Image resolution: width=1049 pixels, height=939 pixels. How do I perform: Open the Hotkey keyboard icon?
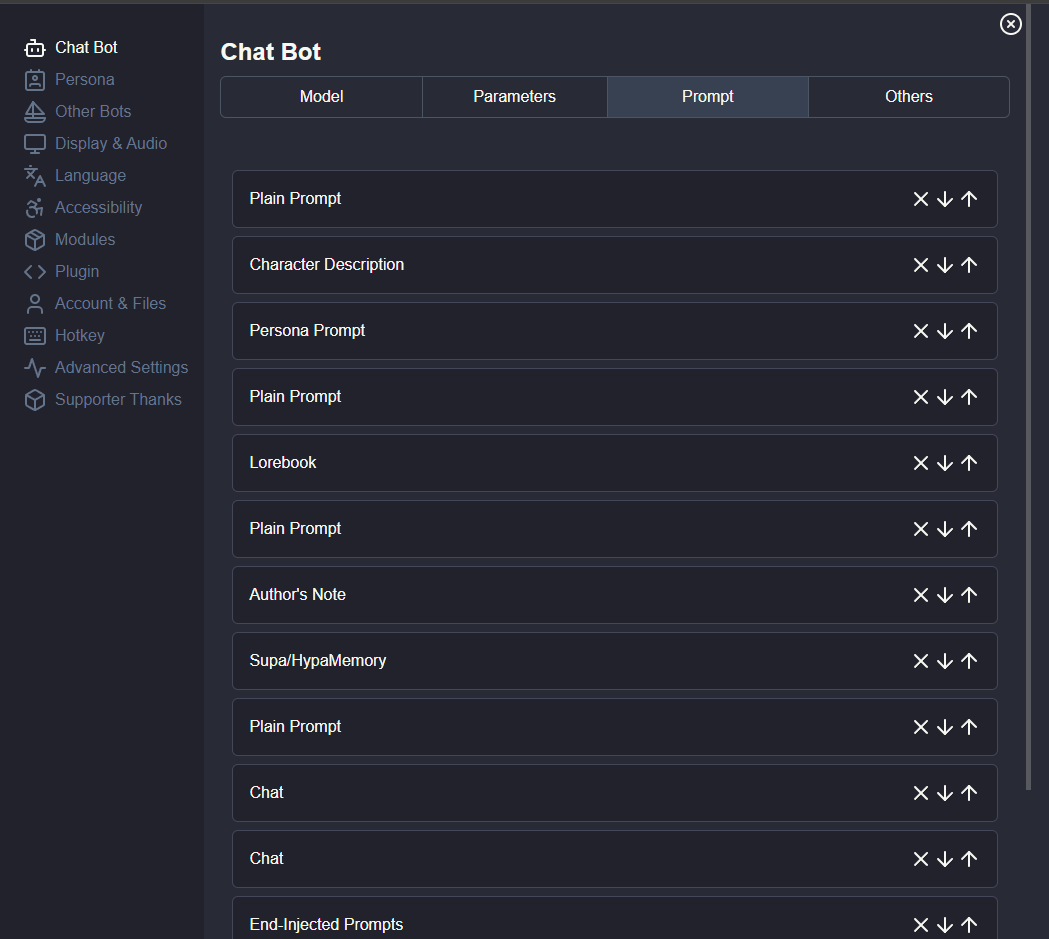tap(35, 336)
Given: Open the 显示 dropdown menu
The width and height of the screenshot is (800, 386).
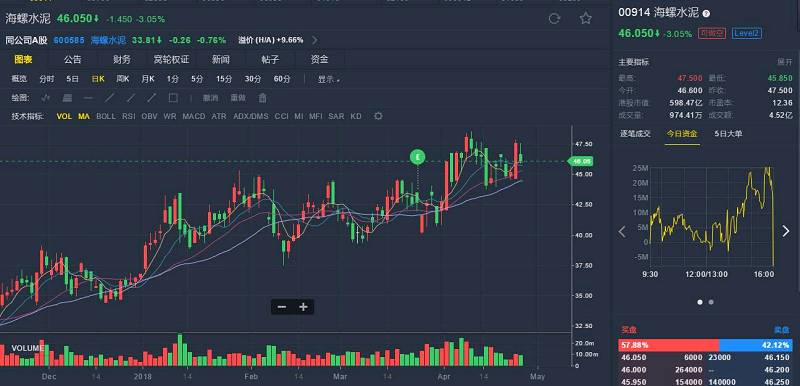Looking at the screenshot, I should [x=329, y=79].
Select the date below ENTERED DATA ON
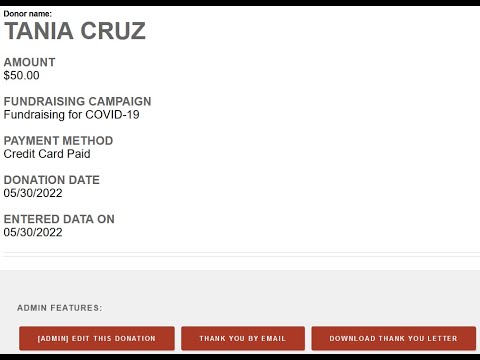 click(33, 232)
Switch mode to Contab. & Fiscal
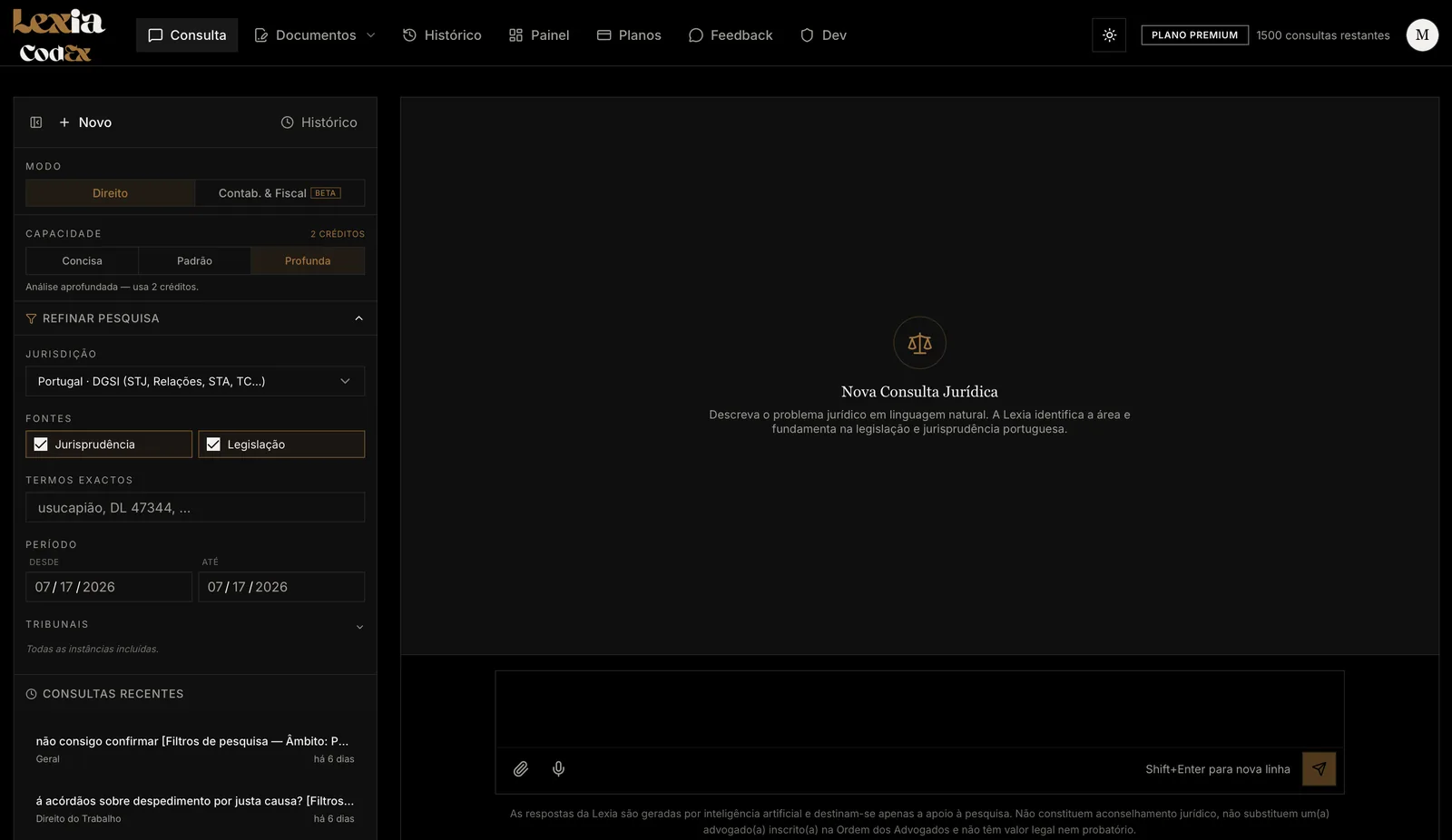The height and width of the screenshot is (840, 1452). coord(280,193)
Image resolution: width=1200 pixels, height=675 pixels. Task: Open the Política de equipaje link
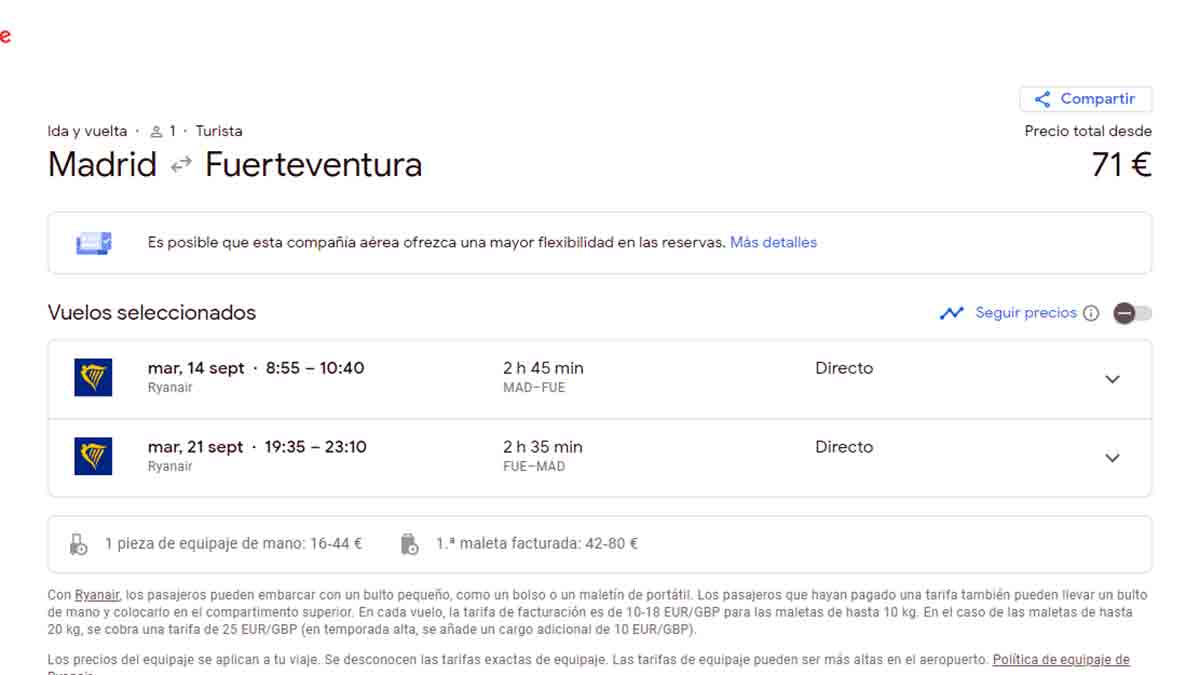tap(1060, 660)
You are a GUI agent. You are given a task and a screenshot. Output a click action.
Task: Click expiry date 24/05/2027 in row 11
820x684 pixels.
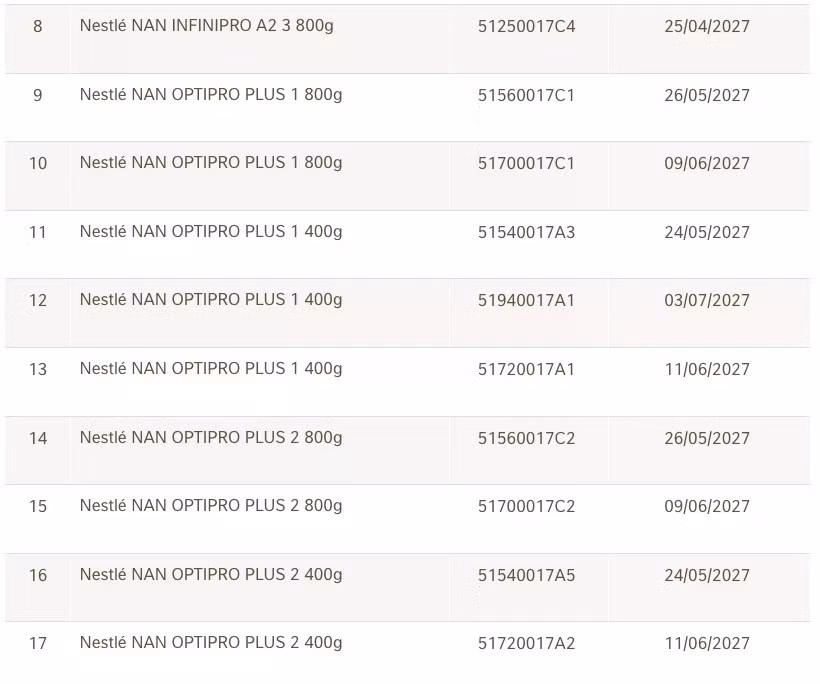706,233
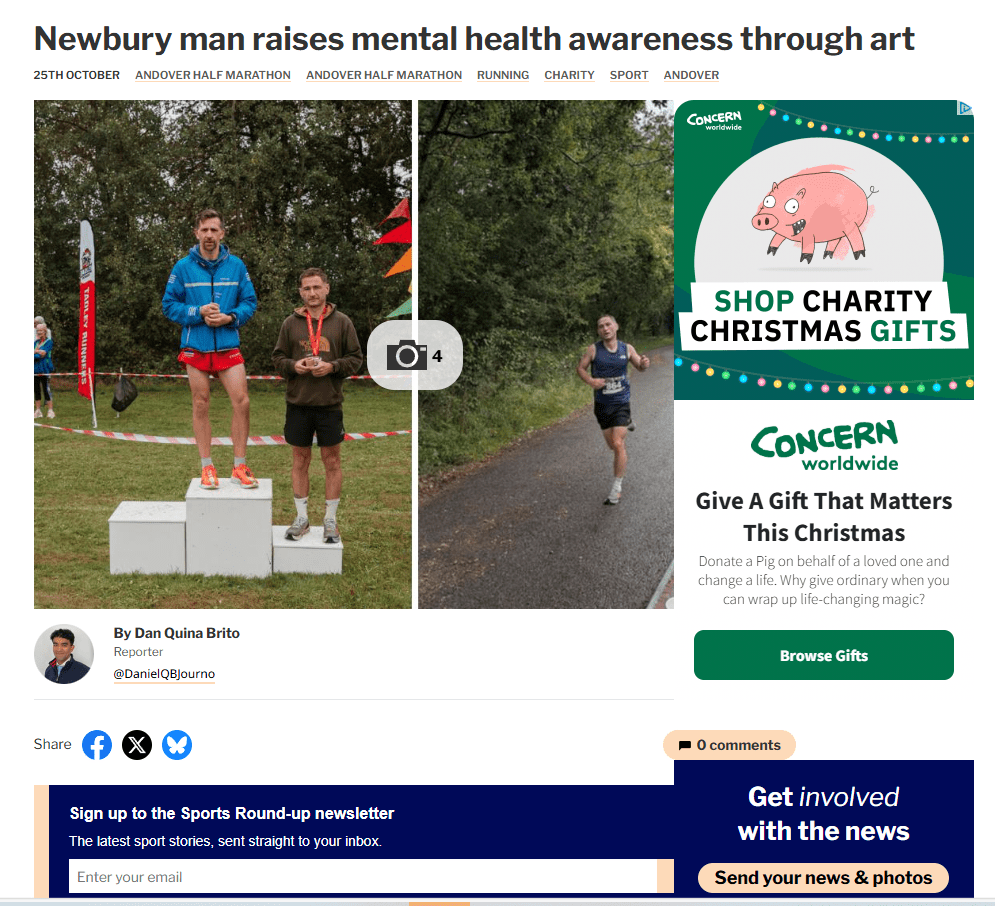Open the first Andover Half Marathon tag

click(x=213, y=75)
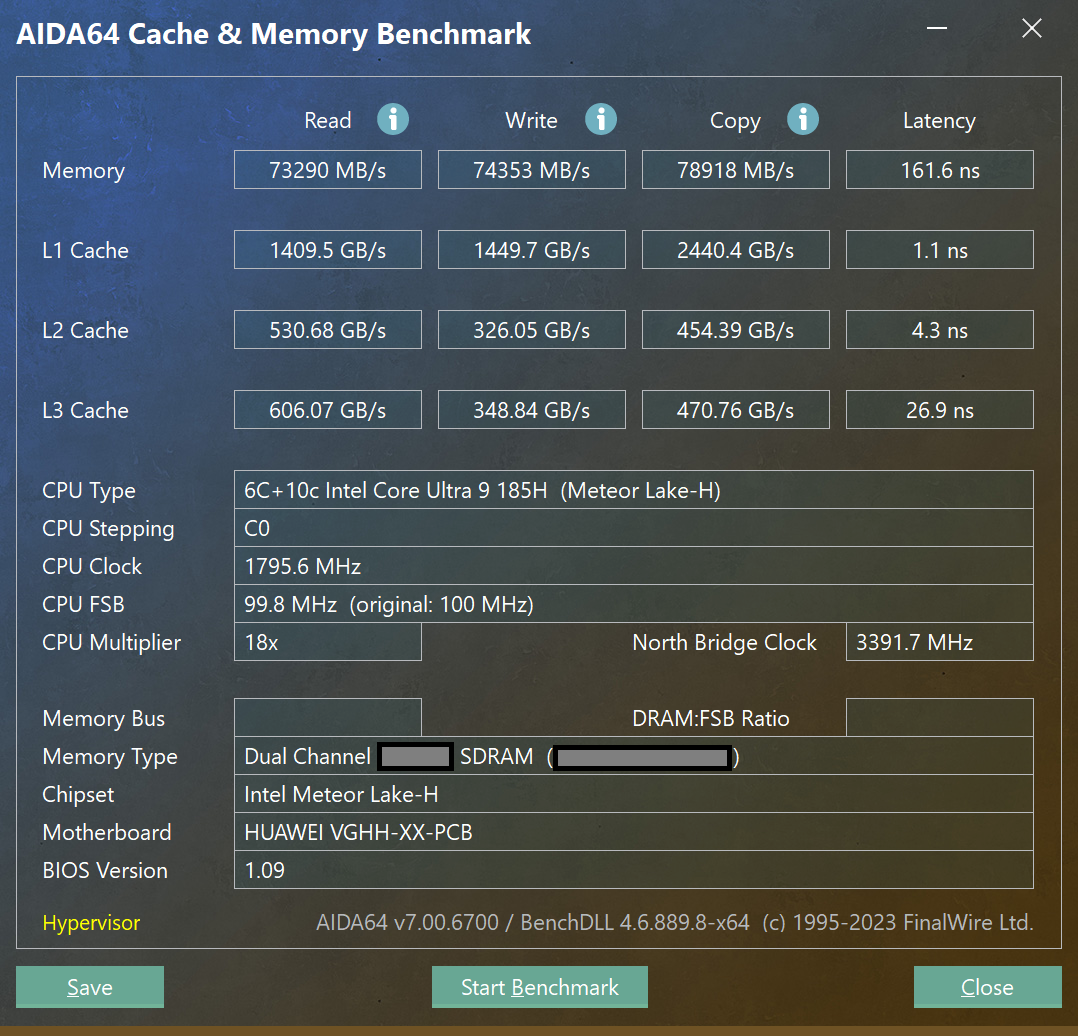Open the Read benchmark info tooltip
1078x1036 pixels.
pos(392,119)
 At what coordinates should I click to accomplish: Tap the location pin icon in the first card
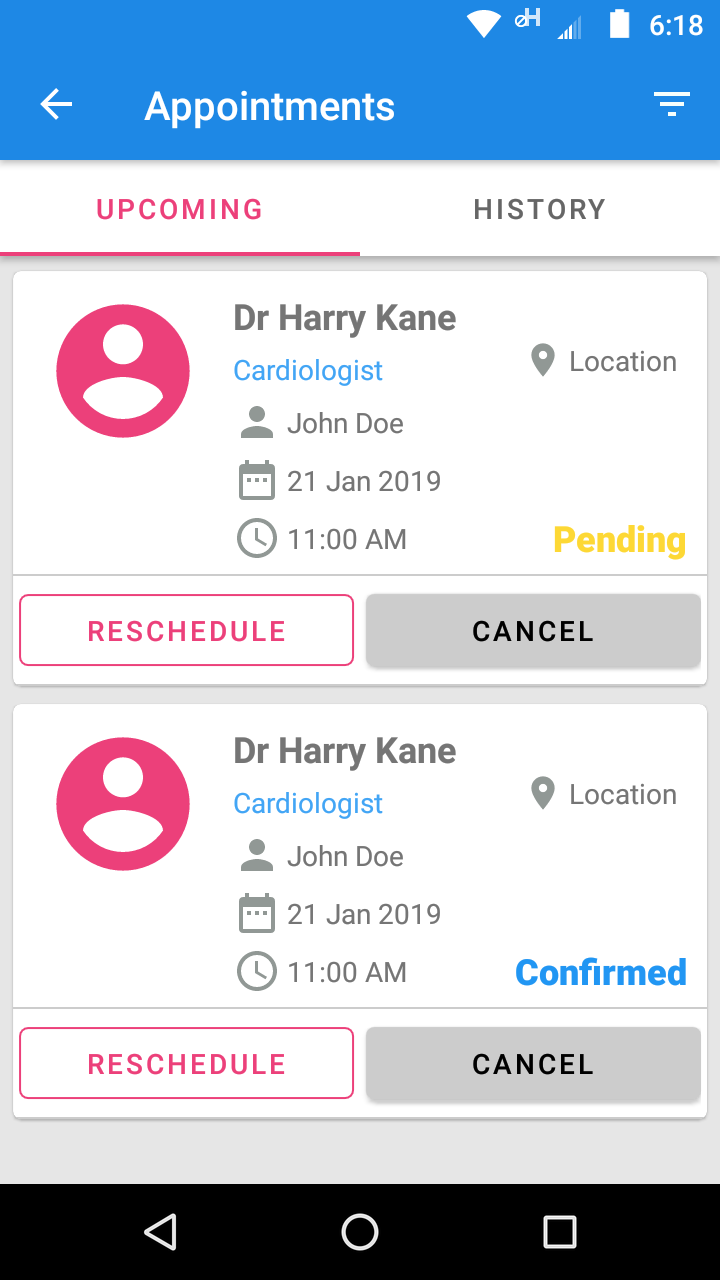click(542, 361)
◇ ◇ ◇ ◇ ◇ ◇ ◇
Activity:
The lines from the one holding "The width and" through the end of the material above are to be echoed exactly, both ends included. Do not include pictures.

Expected answer:
The width and height of the screenshot is (800, 386).
Looking at the screenshot, I should [x=329, y=79].
Select the date below ENTERED DATA ON
 click(33, 232)
Switch mode to Contab. & Fiscal
The height and width of the screenshot is (840, 1452). coord(280,193)
Image resolution: width=1200 pixels, height=675 pixels. Task: Open the Política de equipaje link
tap(1060, 660)
You are a GUI agent. You are given a task and a screenshot. Output a click action.
Task: Click expiry date 24/05/2027 in row 11
820x684 pixels.
706,233
Open the first Andover Half Marathon tag

click(x=213, y=75)
Open the Read benchmark info tooltip
1078x1036 pixels.
pos(392,119)
 At what coordinates should I click to accomplish: Tap the location pin icon in the first card
click(542, 361)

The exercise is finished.